Ein ganzes 350 Jahre altes Schloss voller unterschiedlicher Räume zum musikalischen und poetischen dreistündigen Spaziergang hat die Wedeler Johann-Rist- Gesellschaft den entzückt lauschenden Zuhörern in der Immanuel-Kirche geboten. Und das mit so viel feinen kleinen Details, höchst anspruchsvoll und überraschend ausstaffiert – das Publikum ging anschließend ganz voll gepackt mit neuem Wissen, Lebensfreude und Nachdenklichkeit, alten und doch so neu erscheinenden Klängen und Liedern vollauf begeistert nach Hause. Barockmusik rockt – vor allen Dingen, wenn sie so empathisch und engagiert gespielt wird wie hier.
Völlig gleichberechtigte Anteile an dem Erfolg des Konzerts mit dem Titel „Lebensart und Sterbenskunst des Johann Rist“ hatten das Ensemble Schirokko mit seinen historischen Instrumenten und das Vokalensemble Cimbrische Cantorey Wedel, das sich seit seiner Gründung 2013 mit der Alten Musik befasst. Dazu kommt Professor Sven Grosse von der Theologischen Hochschule Basel, der in seinen Forschungen über die poetische Theologie der Barockzeit in Hamburg quasi über die Werke des Wedeler Pastors Johann Rist gestolpert ist und letztendlich zu einer Bekanntschaft mit Matthias Dworzack, dem Vorsitzenden der Johann-Rist-Gesellschaft, Kulturmanager und Ensembleleiter in Wedel.

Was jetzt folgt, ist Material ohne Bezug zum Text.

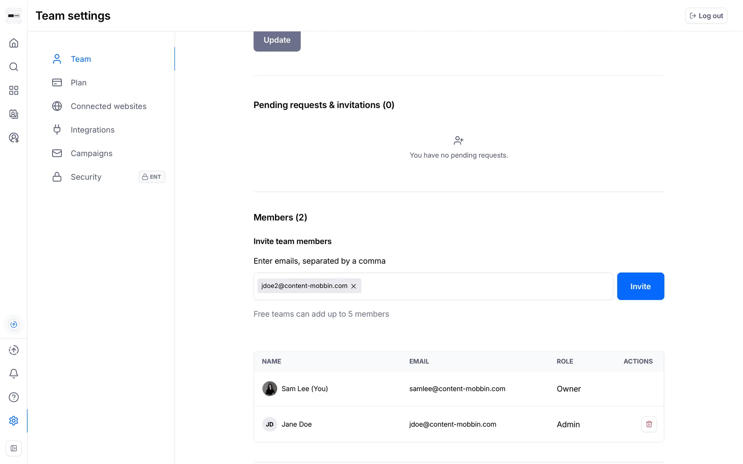Open the Connected websites section
Viewport: 743px width, 464px height.
click(108, 106)
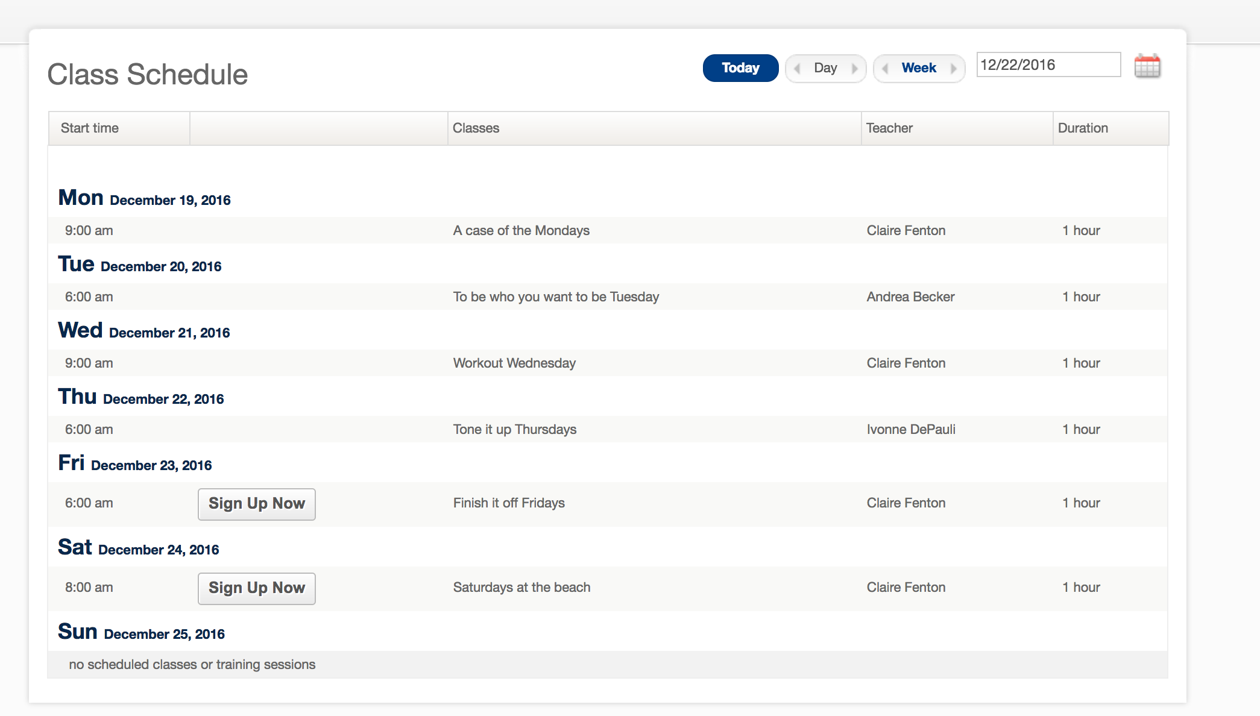Go to next day arrow
The width and height of the screenshot is (1260, 716).
[x=854, y=68]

Letzterer holte den Barock- und Rist-kundigen Theologen für dieses Konzert als „Wissensvermittler“. Und der Professor war es auch, der das Gleichnis des Schaffens von Rist mit dem Schloss und den vielen unterschiedlich eingerichteten und genutzten Zimmern anbot. „Das geht bis in das innere schwarz tapezierte Zentrum, wo der Mensch ohne Kleidung dem Auge Gottes bei seinem Tode gegenübertritt“, beschrieb Grosse das sinnbildliche Bauwerk.
So war das gesamte Konzert folgerichtig in zwei unterschiedliche Abteilungen getrennt, die mit den lebenslustigen und sinnlichen Liedern und Epigrammen aus Rists Liedersammlung „Des Daphnis aus Cimbrien Galathee“ und die dazu sehr gegensätzlichen „Himmlischen Lieder“ und als Höhepunkt die erste Wiederaufführung des „letzten Schwanengesangs auf Johann Rist“, der Musik, die zu der Trauerfeier des Wedeler Pastors 1767 gespielt wurde.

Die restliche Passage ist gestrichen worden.